/Lambda-Serverless-Search

Use AWS Lambda to perform free-text search on documents - With SAM Template

Primary LanguageJavaScript

Lambda Serverless Search

I love elasticsearch. I love serverless functions. But I love serverless functions more because they're cheaper to run. The purpose of this project is to allow the benefits of free text searching but work and scale at the most minimal cost.

The search algorithm powering the system is lunrjs.

Limitations

Remember, this is a poorman's elastic search.

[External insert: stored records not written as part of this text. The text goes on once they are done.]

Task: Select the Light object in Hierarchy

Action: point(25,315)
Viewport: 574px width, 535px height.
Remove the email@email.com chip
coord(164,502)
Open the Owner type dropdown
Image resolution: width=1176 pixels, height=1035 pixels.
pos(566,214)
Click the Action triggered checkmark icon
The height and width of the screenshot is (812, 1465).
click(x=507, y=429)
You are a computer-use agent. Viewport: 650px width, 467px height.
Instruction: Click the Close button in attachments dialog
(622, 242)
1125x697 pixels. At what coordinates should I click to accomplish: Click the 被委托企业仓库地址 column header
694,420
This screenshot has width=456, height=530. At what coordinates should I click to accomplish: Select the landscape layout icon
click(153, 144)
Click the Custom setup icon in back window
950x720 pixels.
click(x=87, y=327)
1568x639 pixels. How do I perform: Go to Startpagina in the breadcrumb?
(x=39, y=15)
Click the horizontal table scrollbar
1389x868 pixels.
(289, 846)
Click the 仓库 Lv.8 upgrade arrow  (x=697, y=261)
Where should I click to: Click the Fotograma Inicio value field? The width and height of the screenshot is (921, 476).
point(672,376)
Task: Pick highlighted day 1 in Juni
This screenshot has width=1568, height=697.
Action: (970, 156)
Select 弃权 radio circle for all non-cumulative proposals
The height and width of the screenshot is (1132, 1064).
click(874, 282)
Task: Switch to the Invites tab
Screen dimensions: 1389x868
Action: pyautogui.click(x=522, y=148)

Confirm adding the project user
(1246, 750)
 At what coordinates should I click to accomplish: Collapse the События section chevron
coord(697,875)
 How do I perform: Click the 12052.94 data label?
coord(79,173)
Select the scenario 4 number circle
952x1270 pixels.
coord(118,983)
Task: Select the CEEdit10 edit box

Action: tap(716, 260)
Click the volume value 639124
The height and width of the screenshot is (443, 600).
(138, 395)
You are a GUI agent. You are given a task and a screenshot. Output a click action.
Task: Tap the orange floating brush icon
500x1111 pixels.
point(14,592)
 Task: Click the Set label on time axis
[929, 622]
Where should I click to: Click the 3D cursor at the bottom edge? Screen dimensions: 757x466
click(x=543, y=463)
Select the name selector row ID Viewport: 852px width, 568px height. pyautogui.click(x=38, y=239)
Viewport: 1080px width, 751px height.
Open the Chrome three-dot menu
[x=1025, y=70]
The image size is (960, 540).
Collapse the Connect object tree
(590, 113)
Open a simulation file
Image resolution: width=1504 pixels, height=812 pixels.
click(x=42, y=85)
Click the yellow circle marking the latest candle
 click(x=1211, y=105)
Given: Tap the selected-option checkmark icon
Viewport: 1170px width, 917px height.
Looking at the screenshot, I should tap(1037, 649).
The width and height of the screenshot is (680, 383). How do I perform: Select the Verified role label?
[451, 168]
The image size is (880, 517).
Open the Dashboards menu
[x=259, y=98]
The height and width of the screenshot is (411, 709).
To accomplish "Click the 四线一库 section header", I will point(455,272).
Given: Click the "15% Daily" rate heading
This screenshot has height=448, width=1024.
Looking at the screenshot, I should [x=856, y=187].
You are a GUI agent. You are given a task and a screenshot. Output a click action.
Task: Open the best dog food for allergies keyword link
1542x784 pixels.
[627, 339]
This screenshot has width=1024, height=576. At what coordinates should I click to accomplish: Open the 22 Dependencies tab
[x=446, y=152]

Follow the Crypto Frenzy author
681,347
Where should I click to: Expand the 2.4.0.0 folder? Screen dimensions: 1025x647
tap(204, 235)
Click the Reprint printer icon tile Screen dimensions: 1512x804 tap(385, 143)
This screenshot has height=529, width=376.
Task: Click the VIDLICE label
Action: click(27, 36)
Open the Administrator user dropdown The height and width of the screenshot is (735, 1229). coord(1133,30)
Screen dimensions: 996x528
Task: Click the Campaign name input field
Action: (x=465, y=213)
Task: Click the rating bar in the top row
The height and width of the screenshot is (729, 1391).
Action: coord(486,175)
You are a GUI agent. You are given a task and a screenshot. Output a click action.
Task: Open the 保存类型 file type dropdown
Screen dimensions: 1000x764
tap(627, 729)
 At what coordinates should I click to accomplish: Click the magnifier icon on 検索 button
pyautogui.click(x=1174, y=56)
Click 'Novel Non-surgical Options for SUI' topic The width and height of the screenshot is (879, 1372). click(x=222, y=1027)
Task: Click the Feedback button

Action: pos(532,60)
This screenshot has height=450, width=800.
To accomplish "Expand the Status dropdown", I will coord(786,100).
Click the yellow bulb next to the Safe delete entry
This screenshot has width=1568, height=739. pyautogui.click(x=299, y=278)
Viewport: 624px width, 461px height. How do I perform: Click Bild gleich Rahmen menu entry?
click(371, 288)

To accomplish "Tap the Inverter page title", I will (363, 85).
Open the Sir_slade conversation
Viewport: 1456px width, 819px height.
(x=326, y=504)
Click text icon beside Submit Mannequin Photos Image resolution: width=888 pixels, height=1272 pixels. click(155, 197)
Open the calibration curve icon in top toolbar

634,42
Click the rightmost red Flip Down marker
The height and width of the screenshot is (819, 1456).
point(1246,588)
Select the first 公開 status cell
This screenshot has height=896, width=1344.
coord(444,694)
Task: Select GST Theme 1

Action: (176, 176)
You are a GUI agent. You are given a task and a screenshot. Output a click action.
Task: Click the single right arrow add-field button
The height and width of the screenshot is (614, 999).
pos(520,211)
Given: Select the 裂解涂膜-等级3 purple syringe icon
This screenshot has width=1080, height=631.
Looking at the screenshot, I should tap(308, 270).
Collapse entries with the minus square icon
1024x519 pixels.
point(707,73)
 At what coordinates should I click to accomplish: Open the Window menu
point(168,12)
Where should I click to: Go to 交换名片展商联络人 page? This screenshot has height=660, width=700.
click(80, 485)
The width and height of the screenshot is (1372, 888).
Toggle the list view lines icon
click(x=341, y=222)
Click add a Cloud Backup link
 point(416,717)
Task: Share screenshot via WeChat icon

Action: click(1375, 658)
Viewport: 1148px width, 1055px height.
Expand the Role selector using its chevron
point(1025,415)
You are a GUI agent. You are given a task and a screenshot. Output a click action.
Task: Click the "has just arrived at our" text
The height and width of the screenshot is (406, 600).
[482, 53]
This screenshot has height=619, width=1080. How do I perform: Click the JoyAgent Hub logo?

  • Great for exposing search for sets of new data and existing data
  • You only get the index id, not the entire document
  • Use as a lite api before migrating to a full scale search solution
  • More documents can mean slower performance - how much? Below I've noted my performance observations
  • AWS Lambda Memory requirements might need to be updated as per dataset
  • This is not a database, it is a search service. You will get results with the reference id only, not the entire document.

AWS Components

  • S3
  • Lambda (256mb)
  • API Gateway

Getting Started

You may head over to the Serverless Application Repository and deploy the service.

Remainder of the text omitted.